Drawing Badly

Some time last week, there was an particularly awkward New Yorker live stream through the magazine's Facebook page. Now, this is a pretty awkward set-up to begin with. Live streaming is tricky, and it's inevitably clumsier than edited productions. Empty pauses linger much longer than is comfortable, and every bad or mistimed joke falls flat before the viewer. The effect is compounded in these New Yorker videos, where both hosts and guests tend to be closer to sponges than to MLK on the charisma scale. They are writers, after all. So how do you get more awkward than a magazine writer in front of a camera, live streaming out into the ether? Swap them out for cartoonists (don't feel obligated to watch):

Pretty awkward, right? There's something vaguely bird-ish about the two of them, though Stokes is probably more of an owl, and Finck whatever kind of bird Woodstock is. 

Awkwardness is a byproduct of weirdness, and you definitely need to be at least a little weird to be a cartoonist for The New Yorker. To be driven to any sort of creative career when the likelihood of achieving prosperity is so low[1] requires, if not straight up insanity, a certain degree of non-normalcy. Next (and most importantly), you need to be funny. This much should be obvious. A cartoon can be funny in various ways, and it's been talked about at length before, so I won't bore you with it now. 

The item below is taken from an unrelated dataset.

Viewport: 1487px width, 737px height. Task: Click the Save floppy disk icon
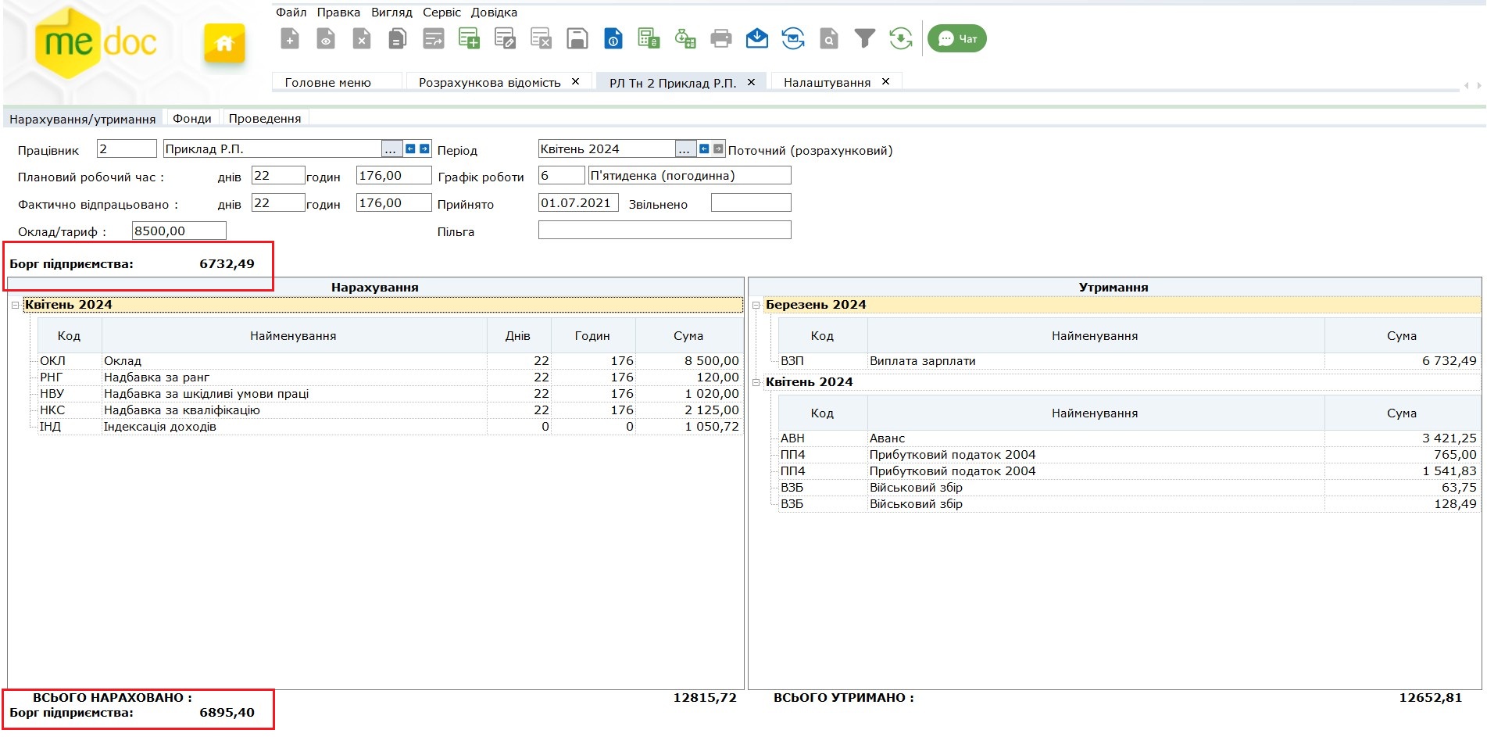577,38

Anyway, while a successful cartoonist must be 1) weird, and 2) funny, one thing that doesn't appear to be necessary is any extraordinary ability to draw. At least that's the main thing I took away from the New Yorker video stream. To give you a better taste of Liana's work, here are a few of my favourites:

Ehhh, maybe #3 wasn't even technically a cartoon. But it struck a cord, as does most of Finck's work. They aren't technical or beautiful drawings, but they portray feelings of doubt and insecurity that I think are fairly common throughout the Millennial generation. Remember that old formula, "humour = tragedy + time"? There's an inverse relation between the addends. Because the Millennial tragedy is, at the end of it, a problem that comes from the privilege of having options, on the tragic scale it ranks pretty low. So even though we're living out our existential crises right now, we can still laugh at the cartoons (and ourselves).

Going through Finck's work can be dangerous, though. You see the cartoons and think, "Hey, I have ideas! I'm funny! I can draw at a basic level! I should do this!" And then you waste the rest of your day, ink, and paper on scratchy little doodles that end up in the recycling bin. 

 

 


[1] Turns out that, in 2005, at least, cartoonists made about $675 per cartoon.